» The task: After finding the line with "Task: Select the 150 daily clicks cell" in the data below, set down exactly each line through the one with "You are a computer-use agent. Viewport: 1169px", inclusive, and stop there.

━━━━━━━━

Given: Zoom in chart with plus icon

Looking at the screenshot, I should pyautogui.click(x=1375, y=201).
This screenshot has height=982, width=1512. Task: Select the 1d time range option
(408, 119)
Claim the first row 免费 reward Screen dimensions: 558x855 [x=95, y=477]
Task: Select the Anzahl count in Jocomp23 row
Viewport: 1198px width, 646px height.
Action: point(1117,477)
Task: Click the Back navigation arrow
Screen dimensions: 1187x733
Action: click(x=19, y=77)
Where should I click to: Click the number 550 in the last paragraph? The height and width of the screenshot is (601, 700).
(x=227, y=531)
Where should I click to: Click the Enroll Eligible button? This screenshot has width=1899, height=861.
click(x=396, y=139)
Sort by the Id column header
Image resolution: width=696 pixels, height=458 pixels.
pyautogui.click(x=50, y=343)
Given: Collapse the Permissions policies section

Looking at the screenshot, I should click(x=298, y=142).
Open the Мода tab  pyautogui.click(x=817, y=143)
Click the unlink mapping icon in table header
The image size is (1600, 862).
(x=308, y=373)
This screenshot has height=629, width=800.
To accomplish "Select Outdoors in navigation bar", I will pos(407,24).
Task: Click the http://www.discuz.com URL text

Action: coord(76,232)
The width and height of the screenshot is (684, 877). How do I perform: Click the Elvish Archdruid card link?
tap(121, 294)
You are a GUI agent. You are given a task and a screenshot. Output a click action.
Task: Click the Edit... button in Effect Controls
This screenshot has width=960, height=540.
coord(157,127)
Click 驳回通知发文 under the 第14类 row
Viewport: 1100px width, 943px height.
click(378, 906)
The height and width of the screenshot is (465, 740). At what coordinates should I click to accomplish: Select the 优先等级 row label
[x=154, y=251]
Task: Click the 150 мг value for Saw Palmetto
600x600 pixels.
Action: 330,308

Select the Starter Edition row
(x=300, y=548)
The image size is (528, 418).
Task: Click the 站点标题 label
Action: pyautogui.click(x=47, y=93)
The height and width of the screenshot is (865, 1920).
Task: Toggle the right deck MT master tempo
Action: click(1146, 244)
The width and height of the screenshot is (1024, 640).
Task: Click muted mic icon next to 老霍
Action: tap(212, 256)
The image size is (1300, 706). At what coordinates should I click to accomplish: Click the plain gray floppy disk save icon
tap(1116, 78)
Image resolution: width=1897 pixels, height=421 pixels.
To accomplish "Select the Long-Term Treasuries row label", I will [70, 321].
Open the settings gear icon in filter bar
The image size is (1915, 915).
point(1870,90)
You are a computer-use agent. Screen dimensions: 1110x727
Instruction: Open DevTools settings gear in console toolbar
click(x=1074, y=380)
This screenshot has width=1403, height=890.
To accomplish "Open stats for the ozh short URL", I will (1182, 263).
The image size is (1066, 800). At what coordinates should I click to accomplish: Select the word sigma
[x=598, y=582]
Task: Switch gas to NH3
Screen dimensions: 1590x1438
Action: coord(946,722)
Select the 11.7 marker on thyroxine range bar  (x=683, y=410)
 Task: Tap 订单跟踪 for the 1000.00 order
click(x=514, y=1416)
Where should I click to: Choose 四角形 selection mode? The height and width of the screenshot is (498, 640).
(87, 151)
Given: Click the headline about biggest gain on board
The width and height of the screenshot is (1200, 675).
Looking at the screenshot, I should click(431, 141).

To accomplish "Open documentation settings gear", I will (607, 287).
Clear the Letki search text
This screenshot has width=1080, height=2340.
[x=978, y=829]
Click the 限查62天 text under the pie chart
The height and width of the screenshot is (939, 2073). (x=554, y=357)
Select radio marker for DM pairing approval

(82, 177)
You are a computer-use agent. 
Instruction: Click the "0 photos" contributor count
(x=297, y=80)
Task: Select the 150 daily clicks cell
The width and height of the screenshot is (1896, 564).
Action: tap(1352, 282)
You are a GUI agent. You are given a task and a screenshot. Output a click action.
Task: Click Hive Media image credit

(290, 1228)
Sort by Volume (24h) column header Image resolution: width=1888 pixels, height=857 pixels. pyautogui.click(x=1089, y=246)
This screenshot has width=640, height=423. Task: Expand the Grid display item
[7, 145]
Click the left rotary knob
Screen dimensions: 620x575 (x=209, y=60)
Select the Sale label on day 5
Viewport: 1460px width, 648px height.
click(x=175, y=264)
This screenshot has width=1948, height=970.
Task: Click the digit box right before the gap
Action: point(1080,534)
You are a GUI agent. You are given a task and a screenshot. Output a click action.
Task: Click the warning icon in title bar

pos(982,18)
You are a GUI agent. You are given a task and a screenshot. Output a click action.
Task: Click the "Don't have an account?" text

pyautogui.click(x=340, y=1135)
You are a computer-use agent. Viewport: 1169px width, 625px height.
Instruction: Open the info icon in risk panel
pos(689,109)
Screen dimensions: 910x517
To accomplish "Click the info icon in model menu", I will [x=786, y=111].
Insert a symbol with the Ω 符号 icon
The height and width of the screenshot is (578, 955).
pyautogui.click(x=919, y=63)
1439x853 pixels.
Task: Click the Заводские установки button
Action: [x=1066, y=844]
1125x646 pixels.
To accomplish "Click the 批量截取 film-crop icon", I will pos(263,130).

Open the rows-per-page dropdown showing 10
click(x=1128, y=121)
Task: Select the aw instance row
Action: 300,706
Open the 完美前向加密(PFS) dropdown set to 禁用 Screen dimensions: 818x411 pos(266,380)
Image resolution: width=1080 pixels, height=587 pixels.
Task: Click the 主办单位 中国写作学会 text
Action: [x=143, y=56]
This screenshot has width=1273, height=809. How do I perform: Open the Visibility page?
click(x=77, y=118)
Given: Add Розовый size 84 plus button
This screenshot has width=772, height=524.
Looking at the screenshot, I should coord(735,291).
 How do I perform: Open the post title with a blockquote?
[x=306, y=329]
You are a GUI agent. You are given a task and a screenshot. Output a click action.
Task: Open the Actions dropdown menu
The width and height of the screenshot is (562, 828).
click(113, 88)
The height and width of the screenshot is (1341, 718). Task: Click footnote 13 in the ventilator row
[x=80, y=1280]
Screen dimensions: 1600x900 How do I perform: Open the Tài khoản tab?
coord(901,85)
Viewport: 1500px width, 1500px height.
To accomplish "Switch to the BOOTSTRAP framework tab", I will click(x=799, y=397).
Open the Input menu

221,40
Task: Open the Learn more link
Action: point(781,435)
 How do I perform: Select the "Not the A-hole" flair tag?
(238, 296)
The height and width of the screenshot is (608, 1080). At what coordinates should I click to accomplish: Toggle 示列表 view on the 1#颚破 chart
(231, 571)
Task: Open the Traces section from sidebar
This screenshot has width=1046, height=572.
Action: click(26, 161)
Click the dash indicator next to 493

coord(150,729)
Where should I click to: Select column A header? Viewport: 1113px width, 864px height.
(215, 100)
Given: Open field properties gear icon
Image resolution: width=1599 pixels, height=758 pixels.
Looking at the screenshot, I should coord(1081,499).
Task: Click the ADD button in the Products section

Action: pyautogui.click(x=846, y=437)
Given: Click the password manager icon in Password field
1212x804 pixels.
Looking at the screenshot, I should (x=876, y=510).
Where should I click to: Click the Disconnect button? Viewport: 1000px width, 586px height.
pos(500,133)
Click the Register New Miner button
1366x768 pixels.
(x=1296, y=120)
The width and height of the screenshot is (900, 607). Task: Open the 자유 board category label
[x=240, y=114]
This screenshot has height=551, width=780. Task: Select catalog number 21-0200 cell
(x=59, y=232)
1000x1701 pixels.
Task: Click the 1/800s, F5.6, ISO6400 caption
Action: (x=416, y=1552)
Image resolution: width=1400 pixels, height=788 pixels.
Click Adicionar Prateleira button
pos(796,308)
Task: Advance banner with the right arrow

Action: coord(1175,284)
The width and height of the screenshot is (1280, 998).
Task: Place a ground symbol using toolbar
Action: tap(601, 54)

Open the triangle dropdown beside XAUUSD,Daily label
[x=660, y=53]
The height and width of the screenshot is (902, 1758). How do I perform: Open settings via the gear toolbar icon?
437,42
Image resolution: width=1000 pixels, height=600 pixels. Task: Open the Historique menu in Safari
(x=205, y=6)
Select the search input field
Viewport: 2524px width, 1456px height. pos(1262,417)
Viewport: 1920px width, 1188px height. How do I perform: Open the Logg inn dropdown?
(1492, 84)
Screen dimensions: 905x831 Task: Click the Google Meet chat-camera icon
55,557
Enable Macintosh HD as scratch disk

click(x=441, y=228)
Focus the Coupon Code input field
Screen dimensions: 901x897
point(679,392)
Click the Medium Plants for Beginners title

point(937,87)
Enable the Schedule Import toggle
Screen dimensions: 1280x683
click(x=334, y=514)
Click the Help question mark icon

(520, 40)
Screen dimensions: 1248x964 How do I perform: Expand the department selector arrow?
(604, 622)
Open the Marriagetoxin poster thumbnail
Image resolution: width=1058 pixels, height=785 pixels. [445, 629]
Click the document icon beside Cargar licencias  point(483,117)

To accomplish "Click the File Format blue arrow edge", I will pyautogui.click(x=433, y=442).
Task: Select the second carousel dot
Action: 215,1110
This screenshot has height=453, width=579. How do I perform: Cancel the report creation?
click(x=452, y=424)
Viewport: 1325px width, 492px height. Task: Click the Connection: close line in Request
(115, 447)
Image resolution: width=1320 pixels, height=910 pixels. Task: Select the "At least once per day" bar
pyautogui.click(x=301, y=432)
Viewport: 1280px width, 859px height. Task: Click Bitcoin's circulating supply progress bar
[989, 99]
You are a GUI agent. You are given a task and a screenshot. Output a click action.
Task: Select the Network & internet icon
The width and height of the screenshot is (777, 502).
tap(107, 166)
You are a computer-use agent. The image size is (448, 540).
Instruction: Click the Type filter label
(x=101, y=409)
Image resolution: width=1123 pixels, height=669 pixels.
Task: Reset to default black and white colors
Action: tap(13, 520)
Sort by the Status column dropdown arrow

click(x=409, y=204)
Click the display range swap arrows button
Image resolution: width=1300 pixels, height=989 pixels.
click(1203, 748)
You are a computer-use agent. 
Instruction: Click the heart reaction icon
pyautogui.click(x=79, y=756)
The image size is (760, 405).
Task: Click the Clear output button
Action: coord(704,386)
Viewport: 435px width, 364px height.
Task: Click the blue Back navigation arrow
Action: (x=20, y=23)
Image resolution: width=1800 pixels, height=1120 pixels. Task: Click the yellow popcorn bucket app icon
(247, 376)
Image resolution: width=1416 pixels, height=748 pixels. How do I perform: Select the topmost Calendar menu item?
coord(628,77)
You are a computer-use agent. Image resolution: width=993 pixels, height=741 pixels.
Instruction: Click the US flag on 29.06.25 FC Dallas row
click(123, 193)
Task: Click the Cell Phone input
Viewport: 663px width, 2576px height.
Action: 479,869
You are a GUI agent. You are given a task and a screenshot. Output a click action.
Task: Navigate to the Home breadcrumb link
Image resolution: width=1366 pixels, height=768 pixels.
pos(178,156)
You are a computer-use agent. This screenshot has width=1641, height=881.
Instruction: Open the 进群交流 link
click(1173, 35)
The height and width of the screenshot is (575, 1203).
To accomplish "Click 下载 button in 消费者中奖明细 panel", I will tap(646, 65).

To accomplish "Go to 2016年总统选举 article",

━━━━━━━━

» Exercise output:
Task: Select the 150 daily clicks cell
The width and height of the screenshot is (1896, 564).
Action: tap(1352, 282)
You are a GUI agent. You are given a task and a screenshot. Output a click action.
Task: Click Hive Media image credit

(290, 1228)
Sort by Volume (24h) column header Image resolution: width=1888 pixels, height=857 pixels. pyautogui.click(x=1089, y=246)
This screenshot has width=640, height=423. Task: Expand the Grid display item
[7, 145]
Click the left rotary knob
Screen dimensions: 620x575 (x=209, y=60)
Select the Sale label on day 5
Viewport: 1460px width, 648px height.
click(x=175, y=264)
This screenshot has width=1948, height=970.
Task: Click the digit box right before the gap
Action: point(1080,534)
You are a GUI agent. You are given a task and a screenshot. Output a click action.
Task: Click the warning icon in title bar

pos(982,18)
You are a GUI agent. You are given a task and a screenshot. Output a click action.
Task: Click the "Don't have an account?" text

pyautogui.click(x=340, y=1135)
You are a computer-use agent. Viewport: 1169px width, 625px height.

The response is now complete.